# bloodine info on attatched pics



## paesano (Feb 6, 2009)

hi am interested in searching for info on the attached pics including bloodlines and type of pitbull they are, any help would be much appreciated, am looking at dogs similar to these thankyou


----------



## smith family kennels (Jan 10, 2009)

the bottom pic spurgeon's lil tinkerbelle. I believe she is camelot and collett not for sure though. I don't know the other dog.


----------



## koonce272 (Sep 16, 2008)

do you have the full pic of the first one. I can see its is the main picture to a possible web page. I can see the lettering of the kennel at the bottom and another dog in the background???


----------



## LiiL_L0cz_Red_N0se (Sep 15, 2008)

the top pic is of a dog on a website.... i cant find it but i have seen those two dogs on a webiste.....
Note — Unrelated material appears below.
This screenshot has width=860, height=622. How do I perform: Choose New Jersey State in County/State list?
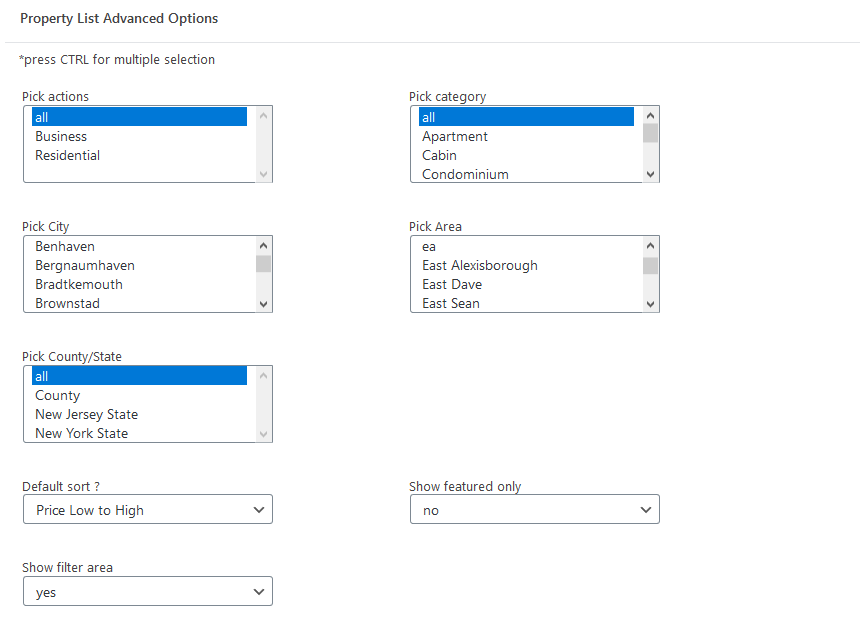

but i thik the second one is camelot liek said above.... actualyl im pretty sure she is.


----------



## wheezie (Aug 4, 2006)

http://www.gopitbull.com/bloodline-discussion/9807-collett.html


----------



## LiiL_L0cz_Red_N0se (Sep 15, 2008)

ouch wheezie got me lol


----------



## paesano (Feb 6, 2009)

the first pic is from this site www .thebullyhouse. net/ this is the type i am kinda looking for collett or camelot, still need to do more study though hopefully this link helps thanks all


----------



## smith family kennels (Jan 10, 2009)

if you are looking for collett or camelot stay away from the bully house those are ambullys no collett or camelot there. If you are looking for collett or camelot I would say look at rock creek kennels or Brown's pitbull connection.


----------